BETTER TOGETHER: High school sports resumed following a Jan. 27 IHSA Board of Directors Meeting. DGN athletics unite the Downers Grove community from the the pool to the soccer field, and everywhere in between. (Photos courtesy of Annika Paskiewicz, Ella Sebek, Reese Isacson, Maddi Cuchran, and Sam Bull)
BETTER TOGETHER: High school sports resumed following a Jan. 27 IHSA Board of Directors Meeting. DGN athletics unite the Downers Grove community from the the pool to the soccer field, and everywhere in between.

Photos courtesy of Annika Paskiewicz, Ella Sebek, Reese Isacson, Maddi Cuchran, and Sam Bull

How sports saved us

February 11, 2021

March 20, 2020 would have been opening night for the girls’ varsity lacrosse team. Instead of taking the field with my team, I put on my uniform, sat in my bedroom with my stick in my hands, and cried for 3 uninterrupted hours. And I’m not exaggerating. Anyone who knows me knows that I don’t just love my sport; I live for it. 

With every email ‘regretfully informing’ the team that our season had been pushed back one week, two weeks, one month, and ultimately canceled, I felt my heart being ripped out of my chest and stomped on by my brand new cleats that never even had a chance to get dirty. And even though it brought so much pain, the sport was the one thing that got me through some of the craziest, most confusing and most miserable months of my life. 

The waning hope of having any form of a season got me out of bed in the mornings, and when that hope was ripped away, daydreams of games 9 months in the future got me off my phone and into my running shoes. 

It wasn’t just me; athletes of all levels took to social media, sharing at-home workouts and live streaming conditioning sessions. We snapped our fair share of resistance bands trying to make our home ‘gyms’ feel like the place we missed the most–a weight room full of teammates.  

When we needed them most, sports did just what they’ve always done. They united us. And not just athletes–sports brought together all fans, fair weather or not.

It was the rivalries, the nostalgia, and the glory that had 6.1 million viewers tuned into the April 19 premiere of The Last Dance, making it the most viewed ESPN documentary ever. 

It was a focused competition between our favorite athletes that had 6.3 million watching Tiger Woods and Peyton Manning’s May 24 victory in the  “Charity for Champions” golf match, the most viewed golf telecast in history. 

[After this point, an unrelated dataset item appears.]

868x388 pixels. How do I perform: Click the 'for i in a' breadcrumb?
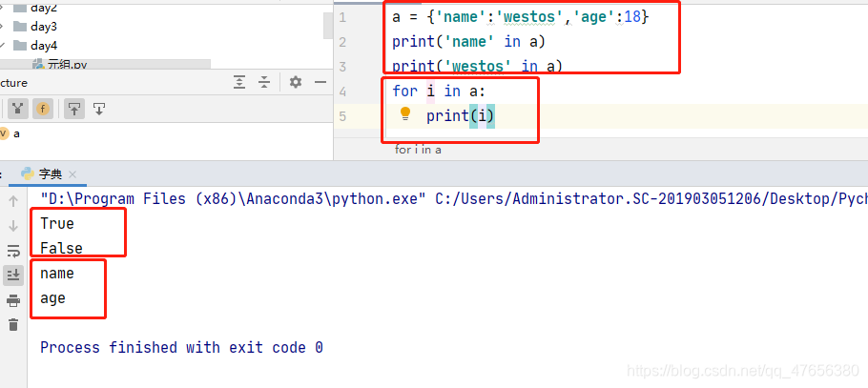(x=418, y=150)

It was a childlike love of that game that had families taking a few quarantined hours to make a bowl of popcorn and flip on “The Sandlot,” “Hoosiers,” “Remember the Titans,” or any of the other countless classics

It was memories of simpler, germier, and far more thrilling times that had us watching reruns of the greatest games in history (for example, one particular baseball game played on a rainy Wednesday night in Cleveland). 

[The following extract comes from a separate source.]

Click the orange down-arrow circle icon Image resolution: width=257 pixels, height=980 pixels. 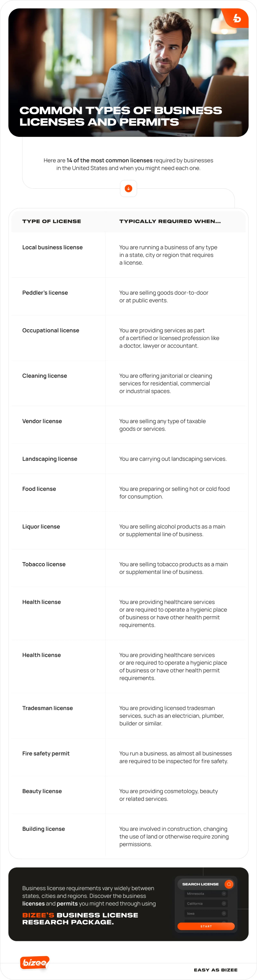(128, 189)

With each of these instances, sports offered us a desperately-needed escape from days of dark unknowns and monotony, and a chance to disappear into a colorful dream world of ambition, adrenaline, and wonder. They gave us a reason to get up, get active, and get connected.

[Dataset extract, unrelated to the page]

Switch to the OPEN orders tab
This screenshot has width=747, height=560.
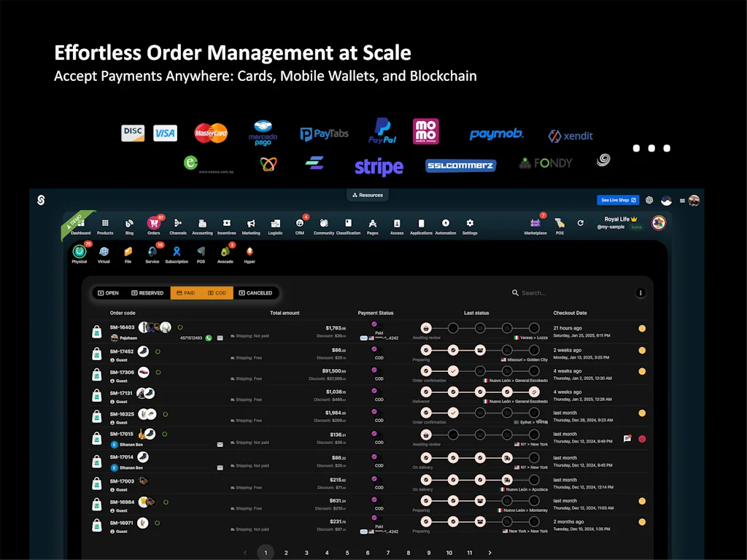tap(109, 292)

But it’s a two-way street; Sports didn’t just save us from COVID. COVID, in a way, saved sports. During the two dark months without professional sports, it wasn’t all bad. The youthful innocence of the games was restored as we patiently waited to return to our local rec centers, middle school gyms, and high school stadiums.  

Without live games, we made our own fun. I’d be willing to bet that rusted park basketball hoops and soccer goals saw more action in the summer of 2020 than any other since the popularization of cell phones. 

On one bright summer afternoon in particular, I rounded a corner on a path at Whitlock Park. As the baseball field came in to view, I felt a smile spread across my face and a tingle in my heart: I saw three old men wearing weathered baseball gloves and striped knee-high socks commanding the poorly-groomed infield. 

It was like I was witnessing a live cut scene from “The Sandlot.” I saw a beer-bellied Benny the Jet Rodriguez, 50 years and 3 world series rings later, step up to the plate, hitting ground balls to a not-so-nimble Squints at second base.

Something about the absence of sports led us to return to the most innocent versions of them. We rediscovered a true love and appreciation for the game itself. 

And sports, while your absences taught us quite a bit, it is so very good to see your return. Thank you for making me the person I am today, and please, never leave us again. Go Trojans. Go Cubs. Heck, I’m so ridiculously excited to see an almost normal MLB season that I’ll even go so far as to say… go Cardinals.